- **Instructions for the task**
Swap "NFS export" for "SMB share" in the rows from the line containing "This screenshot has height=244, width=460." through the line containing "Action: 1350,26", and write those lines out again with nothing else changed. Leave the pictures out of your answer.

- **Source records**
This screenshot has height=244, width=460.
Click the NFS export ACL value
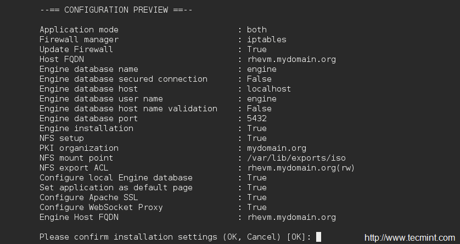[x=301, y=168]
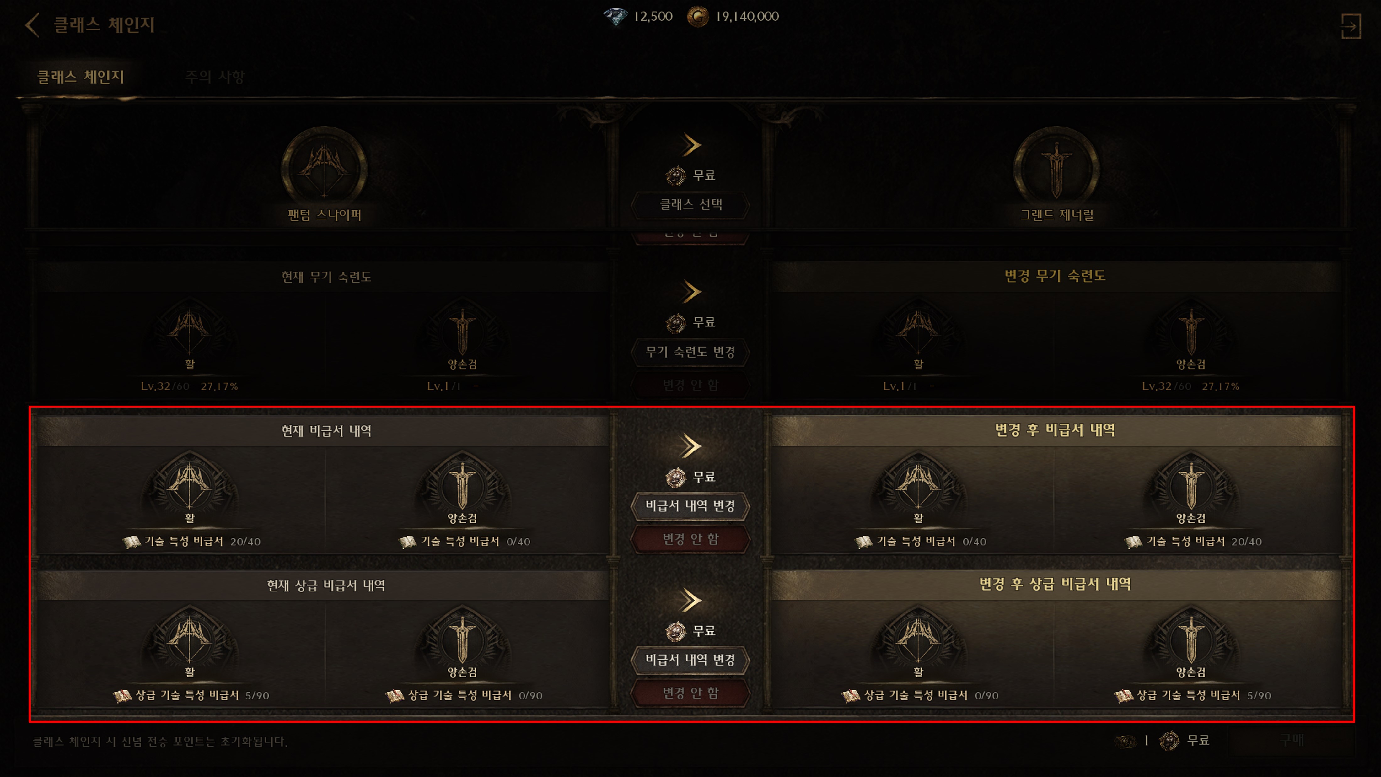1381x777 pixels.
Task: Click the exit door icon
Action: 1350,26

* * *

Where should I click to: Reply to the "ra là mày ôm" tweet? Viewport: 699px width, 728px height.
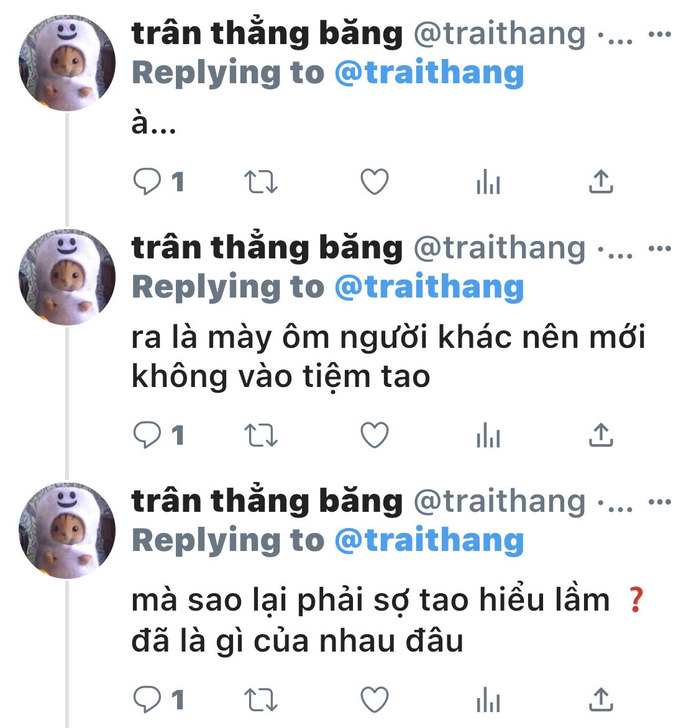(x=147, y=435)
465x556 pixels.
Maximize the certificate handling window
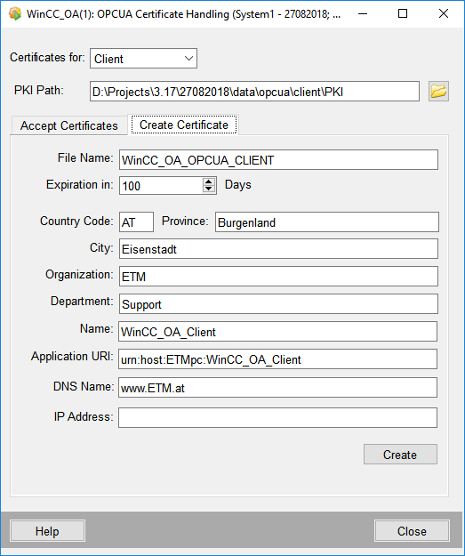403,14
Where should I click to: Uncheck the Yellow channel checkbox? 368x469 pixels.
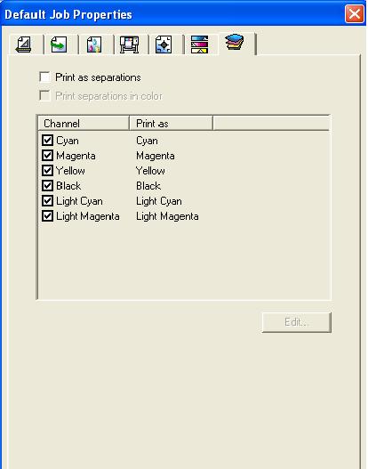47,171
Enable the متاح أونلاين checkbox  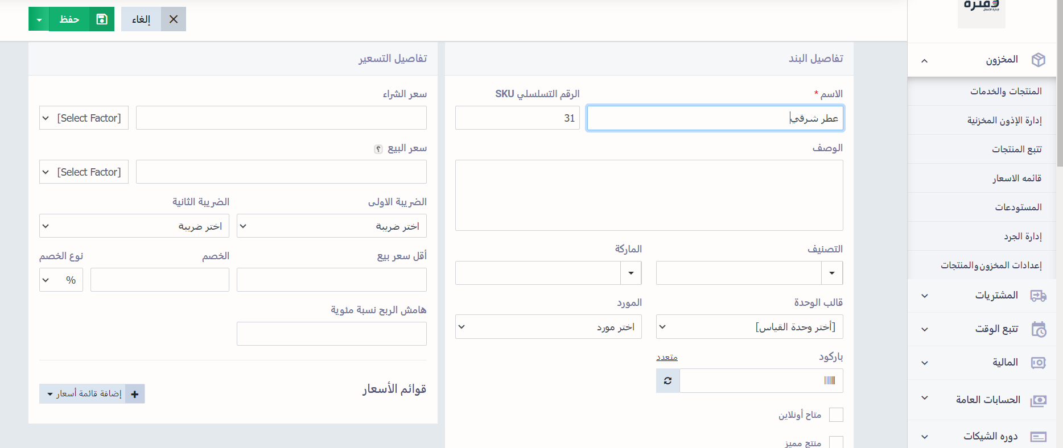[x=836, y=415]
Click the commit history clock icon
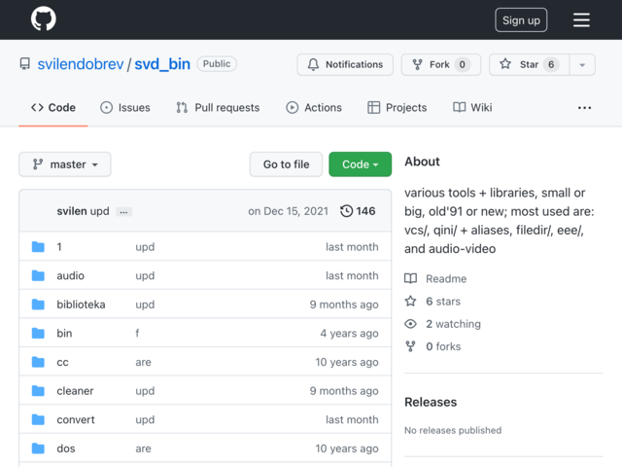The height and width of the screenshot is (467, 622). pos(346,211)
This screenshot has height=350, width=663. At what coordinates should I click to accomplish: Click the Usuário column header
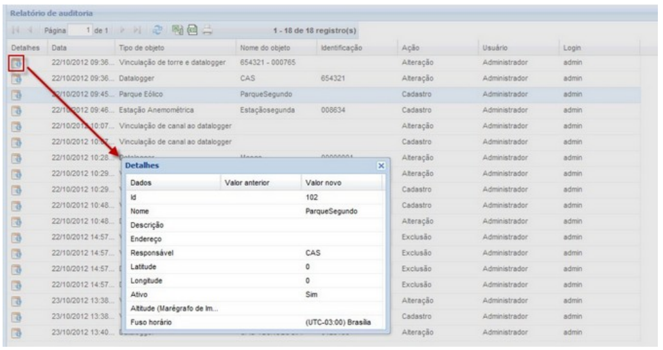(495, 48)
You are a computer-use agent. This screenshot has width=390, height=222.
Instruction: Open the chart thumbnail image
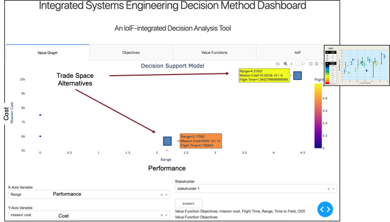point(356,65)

==

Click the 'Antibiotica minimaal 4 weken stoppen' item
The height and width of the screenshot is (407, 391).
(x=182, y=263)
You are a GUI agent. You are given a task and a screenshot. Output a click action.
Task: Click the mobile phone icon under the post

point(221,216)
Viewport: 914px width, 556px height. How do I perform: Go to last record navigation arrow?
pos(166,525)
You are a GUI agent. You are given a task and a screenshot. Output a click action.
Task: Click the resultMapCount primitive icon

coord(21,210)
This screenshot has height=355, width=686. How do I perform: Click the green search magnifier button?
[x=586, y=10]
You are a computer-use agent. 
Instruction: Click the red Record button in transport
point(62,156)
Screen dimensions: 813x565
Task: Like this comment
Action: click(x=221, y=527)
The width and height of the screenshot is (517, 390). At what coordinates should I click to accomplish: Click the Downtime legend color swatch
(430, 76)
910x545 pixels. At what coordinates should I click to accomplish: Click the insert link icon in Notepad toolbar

- **Correct result**
This screenshot has height=244, width=460.
Click the SMB share ACL value
[x=301, y=168]
1381x777 pixels.
Task: Click the exit door icon
Action: 1350,26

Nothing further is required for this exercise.